_WHAT THE TASK ASKS_
Quote the passage on the Unnatural History Museum word for word, from "The 'Unnatural History" through "fiction than reality.", inclusive.

_PASSAGE SHOWN_

The 'Unnatural History Museum' is a project whose aims are to reconsider hybridisation in the wake of technological and scientific expansion, most specifically, transgenics. This is carried out in the creation of pieces, often sculptural, using various elements of taxidermy, bronze and larger
fibreglass works. The intentions of these fragmented figures are
three-fold. Firstly, in some of my writings, I have arrived, through
investigation, upon an idea that the act of blending genetic
material, to some degree, is a realising of mythology. In short, by
this I mean that, by commodifying the natural, these creatures
(transgenic animals) are reduced to object and, as with mythical
beasts of legend, subsequently reside closer to fiction than reality.
It is with this that the sculptures of the ‘Unnatural History Museum’
place these ideas of fragmented taxonomy into a sculptural context.

_INFORMATION SHOWN_

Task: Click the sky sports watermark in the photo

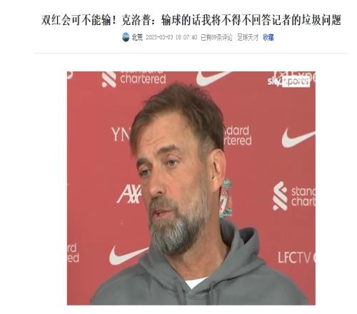Action: click(288, 81)
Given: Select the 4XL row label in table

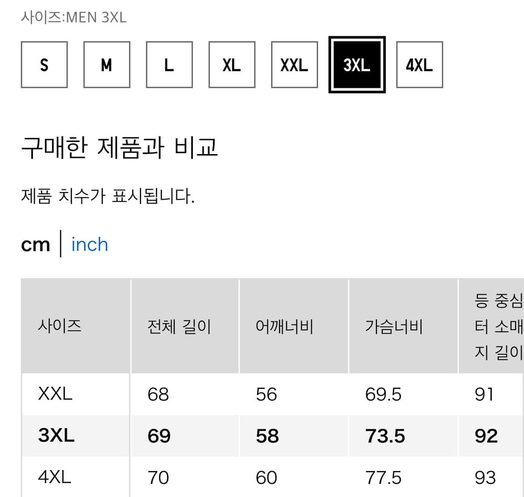Looking at the screenshot, I should [54, 477].
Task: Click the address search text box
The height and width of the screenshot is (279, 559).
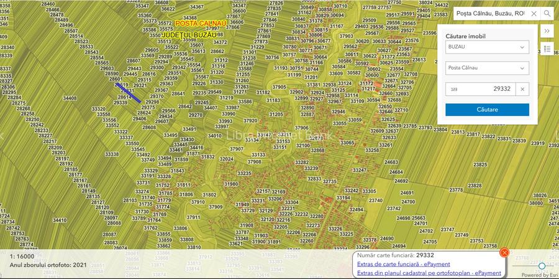Action: coord(489,13)
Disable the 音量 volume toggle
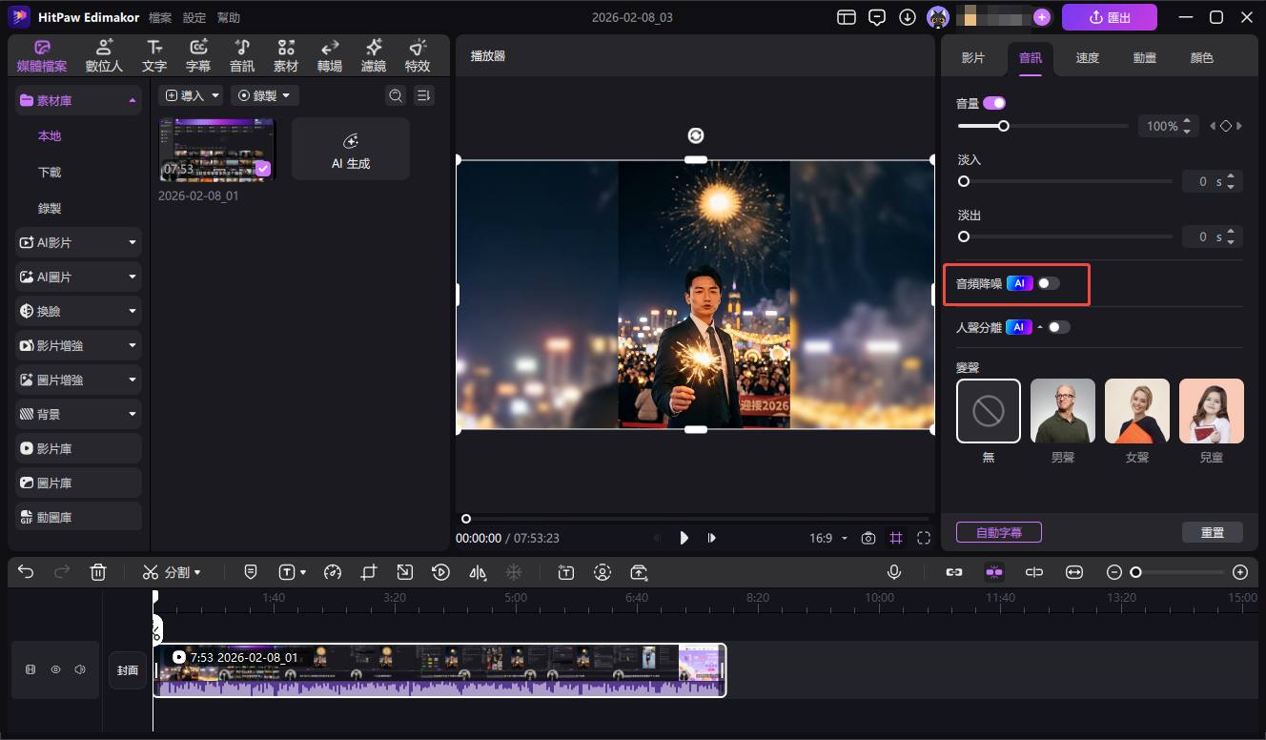 coord(994,103)
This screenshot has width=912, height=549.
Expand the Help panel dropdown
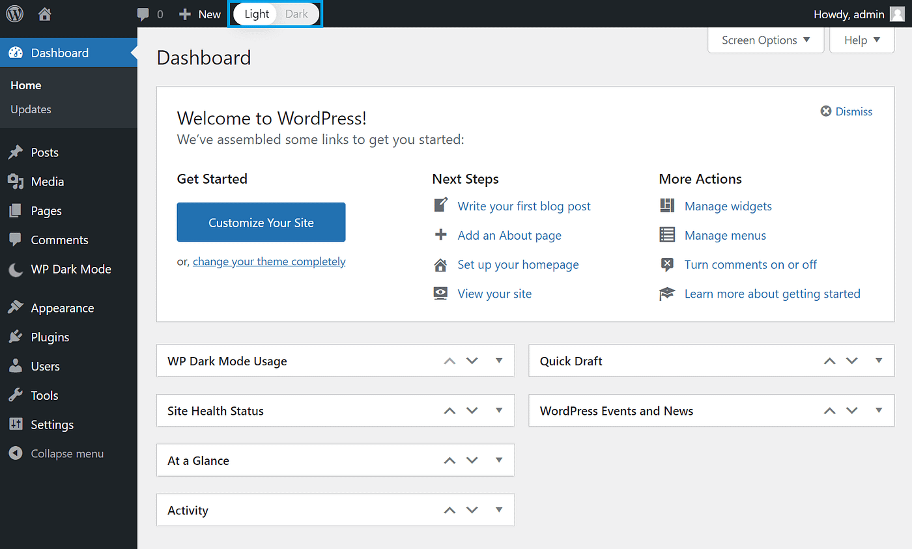coord(861,40)
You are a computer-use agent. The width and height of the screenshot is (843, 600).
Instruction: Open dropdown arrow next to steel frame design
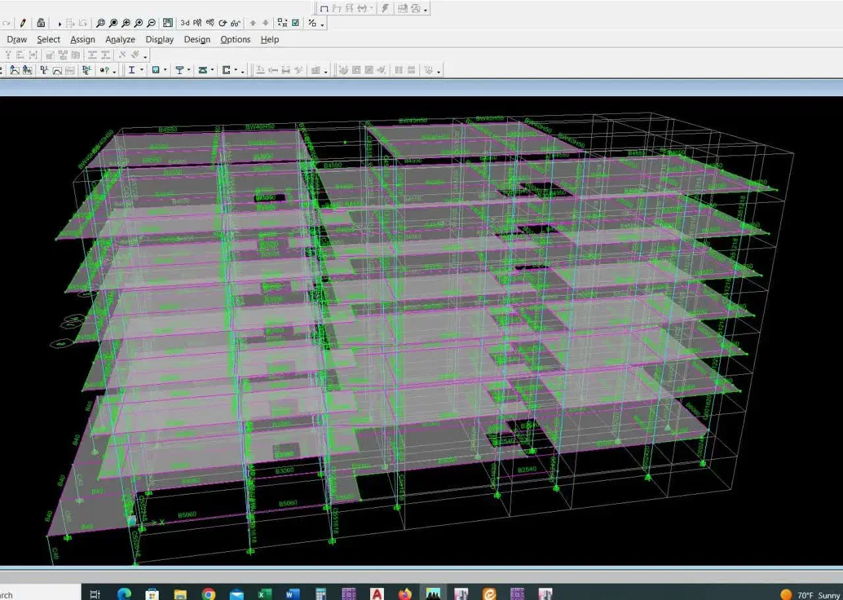click(x=142, y=70)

_WORKED SOLUTION_
The 'Unnatural History Museum' is a project whose aims are to reconsider hybridisation in the wake of technological and scientific expansion, most specifically, transgenics. This is carried out in the creation of pieces, often sculptural, using various elements of taxidermy, bronze and larger
fibreglass works. The intentions of these fragmented figures are
three-fold. Firstly, in some of my writings, I have arrived, through
investigation, upon an idea that the act of blending genetic
material, to some degree, is a realising of mythology. In short, by
this I mean that, by commodifying the natural, these creatures
(transgenic animals) are reduced to object and, as with mythical
beasts of legend, subsequently reside closer to fiction than reality.